Repeat the data below exactly. Include each line.

═════ Given data

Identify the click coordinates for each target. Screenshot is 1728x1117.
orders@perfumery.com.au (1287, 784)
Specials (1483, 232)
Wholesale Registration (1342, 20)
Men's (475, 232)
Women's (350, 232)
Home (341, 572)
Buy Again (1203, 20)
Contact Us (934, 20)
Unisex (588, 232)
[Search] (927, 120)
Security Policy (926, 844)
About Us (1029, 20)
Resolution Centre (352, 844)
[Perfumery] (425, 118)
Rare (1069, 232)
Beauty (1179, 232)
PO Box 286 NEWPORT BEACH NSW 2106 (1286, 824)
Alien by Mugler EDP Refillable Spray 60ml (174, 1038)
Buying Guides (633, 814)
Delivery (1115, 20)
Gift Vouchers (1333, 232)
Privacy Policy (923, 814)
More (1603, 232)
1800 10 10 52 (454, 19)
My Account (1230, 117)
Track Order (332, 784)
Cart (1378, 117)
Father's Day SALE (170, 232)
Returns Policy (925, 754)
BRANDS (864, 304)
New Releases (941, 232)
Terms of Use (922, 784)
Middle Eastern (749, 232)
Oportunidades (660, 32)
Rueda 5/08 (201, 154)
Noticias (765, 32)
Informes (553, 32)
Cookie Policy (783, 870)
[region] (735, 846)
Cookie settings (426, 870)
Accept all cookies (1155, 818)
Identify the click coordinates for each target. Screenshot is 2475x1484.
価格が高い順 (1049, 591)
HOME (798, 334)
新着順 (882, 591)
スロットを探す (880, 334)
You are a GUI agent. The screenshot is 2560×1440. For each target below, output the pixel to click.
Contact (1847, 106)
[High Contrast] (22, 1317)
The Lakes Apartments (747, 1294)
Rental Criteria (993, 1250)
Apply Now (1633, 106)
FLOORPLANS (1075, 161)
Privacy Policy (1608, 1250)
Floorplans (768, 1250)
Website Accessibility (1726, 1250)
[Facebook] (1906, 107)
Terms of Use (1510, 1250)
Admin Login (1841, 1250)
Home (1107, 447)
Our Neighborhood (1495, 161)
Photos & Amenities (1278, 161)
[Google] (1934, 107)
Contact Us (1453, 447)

══════════

Solved exercise:
Identify the click coordinates for each target. Screenshot is 1728x1117.
orders@perfumery.com.au (1287, 784)
Specials (1483, 232)
Wholesale Registration (1342, 20)
Men's (475, 232)
Women's (350, 232)
Home (341, 572)
Buy Again (1203, 20)
Contact Us (934, 20)
Unisex (588, 232)
[Search] (927, 120)
Security Policy (926, 844)
About Us (1029, 20)
Resolution Centre (352, 844)
[Perfumery] (425, 118)
Rare (1069, 232)
Beauty (1179, 232)
PO Box 286 NEWPORT BEACH NSW 2106 (1286, 824)
Alien by Mugler EDP Refillable Spray 60ml (174, 1038)
Buying Guides (633, 814)
Delivery (1115, 20)
Gift Vouchers (1333, 232)
Privacy Policy (923, 814)
More (1603, 232)
1800 10 10 52 (454, 19)
My Account (1230, 117)
Track Order (332, 784)
Cart (1378, 117)
Father's Day SALE (170, 232)
Returns Policy (925, 754)
BRANDS (864, 304)
New Releases (941, 232)
Terms of Use (922, 784)
Middle Eastern (749, 232)
Oportunidades (660, 32)
Rueda 5/08 (201, 154)
Noticias (765, 32)
Informes (553, 32)
Cookie Policy (783, 870)
[region] (735, 846)
Cookie settings (426, 870)
Accept all cookies (1155, 818)
Identify the click coordinates for each target. Screenshot is 2475x1484.
価格が高い順 (1049, 591)
HOME (798, 334)
新着順 (882, 591)
スロットを探す (880, 334)
You are a GUI agent. The screenshot is 2560×1440. For each target below, output the pixel to click.
Contact (1847, 106)
[High Contrast] (22, 1317)
The Lakes Apartments (747, 1294)
Rental Criteria (993, 1250)
Apply Now (1633, 106)
FLOORPLANS (1075, 161)
Privacy Policy (1608, 1250)
Floorplans (768, 1250)
Website Accessibility (1726, 1250)
[Facebook] (1906, 107)
Terms of Use (1510, 1250)
Admin Login (1841, 1250)
Home (1107, 447)
Our Neighborhood (1495, 161)
Photos & Amenities (1278, 161)
[Google] (1934, 107)
Contact Us (1453, 447)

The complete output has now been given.